Is your mailbox broken? Is it time for a new one or is your current mail holder overdue for repairs? If you’re wondering how to install a mailbox or how to repair the one you own, see our how-tos and tips.
How to Build a Mailbox Post
A mailbox post is easy to build. It’s as simple as cutting a horizontal piece to support the box and a vertical piece to bury in the ground.
What You’ll Need
- Dimensional lumber (One 4″ by 4″ post, and two 3/4-inch pieces)
- Circular saw
- Deck screws
- Exterior paint
- First, make a half-lap joint. Mark cut lines where the vertical post and the horizontal piece will cross.
Use a circular saw to cut 1/2 the thickness of the post and the width of the post where the two pieces will meet.
- Make several cuts every 1/8th inch or so between the lines.
- Remove the remaining wood by removing it with a screwdriver or tapping with a hammer.
- Repeat the above process on the horizontal wood section.
- Fit the two notches together. They should meet at a 90-degree angle.
- Attach a few deck screws to hold the pieces together and them in place.
- For an extra sturdy post, add a diagonal support under the side that will support the mail holder. Cut a piece of 3/4 inch lumber to fit into the recess located under the box.
This makes it easier to attach the mailbox to your new mailbox post.
- Paint your post to coordinate with your home’s color scheme, and install.
What are the USPS requirements for placing and installing a mailbox?
Home repair expert, Danny Lipford says, “Start by contacting your local post office to make sure the mailbox and location you would like to install it meets with their approval.” The first rule of thumb when adding a new mailbox is to ensure that your mail carrier has open access to the mail holder at all times.
An approved mailbox usually has the words, “US MAIL” and “APPROVED BY THE POSTMASTER GENERAL” on the door or front. See below for an overview of the USPS Standards for curbside, door slot, and wall-mounted mailboxes.
Mailbox Size and Construction Standards for Curbside Mailboxes
A mail holder that has the Postmaster General’s (PMG) seal of approval will meet U.S. Post Office size and construction standards.
If you would like to custom-build a new mailbox, it must meet USPS standards. Contact the US Postal Service Engineering office to obtain measurements for building your own.

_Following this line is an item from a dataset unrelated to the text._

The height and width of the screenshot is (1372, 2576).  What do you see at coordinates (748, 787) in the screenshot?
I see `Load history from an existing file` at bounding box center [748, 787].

If you wish to add a mailbox big enough to hold packages, refer to the post office information about Next Generation Mailboxes.
Where should I place my mailbox to meet post office requirements?

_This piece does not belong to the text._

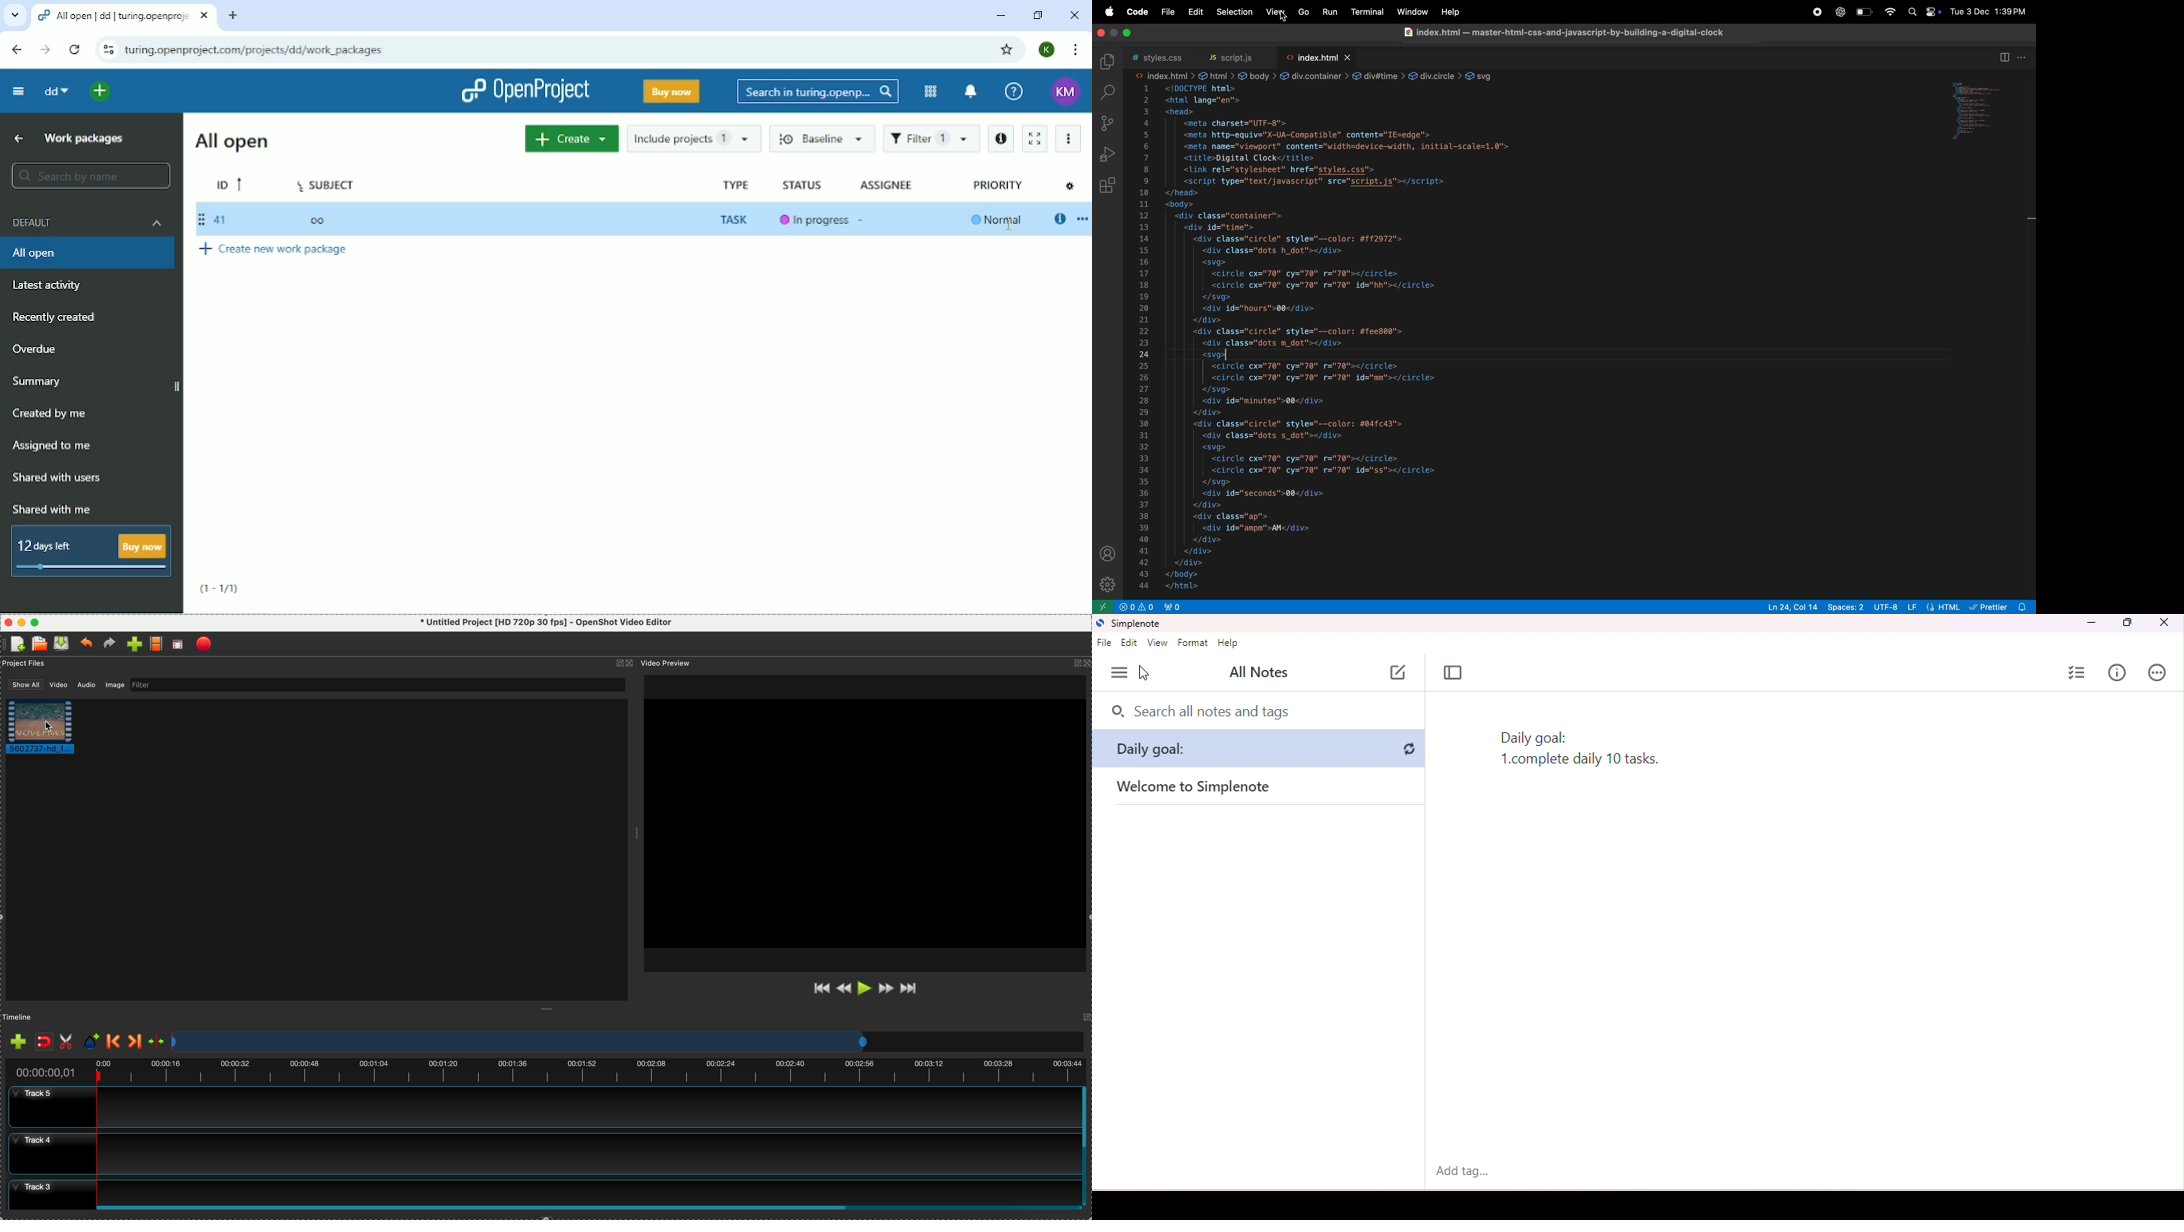  What do you see at coordinates (1303, 13) in the screenshot?
I see `go` at bounding box center [1303, 13].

Install your mailbox, vertically, 41″ to 45″ from the road surface. Measure up from the road to the bottom of the mailbox or to the point of mail entry.
Place your mail holder, horizontally, 6″ to 8″ back from the curb. No raised curb? Contact your local post office for guidance.
What about adding house numbers and my street address?
Attach your house or apartment number to the mail holder. Adhesive numbers are available at hardware stores and home improvement centers.
If your mailbox sits on a different street from your home, add your full street address to the mailbox.
What are the rules for installing a mailbox post?
The Federal Highway Administration recommends a 4-inch-by-4-inch wooden post or a 2-inch aluminum or steel pipe to use as a support. Bury the support in the ground at a maximum depth of 24 inches.
Choose a material that will provide strong support but will bend or break in case of damage. Do not use concrete, brick, iron, or heavy metal supports.
What are the rules for setting up a newspaper delivery box?
According to USPS, federal law prohibits the placement of non-postal items in mailboxes. USPS states that a receptacle for holding newspapers delivered by private companies, may be attached to the post of a curbside mailbox.
The newspaper holder must meet these conditions:
- It does not touch the mailbox or require any part of the mailbox for support.
- The newspaper holder does not interfere with the delivery of mail, block the view of the mailbox flag, or present a hazard to the mail carrier.
- It does not extend beyond the front of the mailbox when closed.
- It does not display advertising. An exception to this rule is the publication title.
Maintaining Your Mailbox
Over time, your mailbox may look worn or become difficult to open and close. In most cases, the property owner is responsible for the maintenance and repair of personal mailboxes.
It’s a good idea to do a yearly mailbox check to avoid mail delivery problems. Here’s a few tips on maintaining your mail holder.
- Check the door or slot for loose hinges and tighten
- Replace any rusty or loose hardware. New mailbox parts may be purchased at your local hardware store.
- Clean up both green and black stains on your mailbox with Wet & Forget Outdoor.
- Replace any missing, loose, or faded house numbers and letters.
- Always keep the walking or driving path to your mailbox clear. For curbside mailboxes, trim back shrubs and plants. Avoid displaying outdoor decor near the mailbox.
- Contact your local post office before moving, replacing, or installing a mailbox.
Bonus Tip: Attach reflective letters and numbers to your mailbox to help visitors and emergency services locate your home.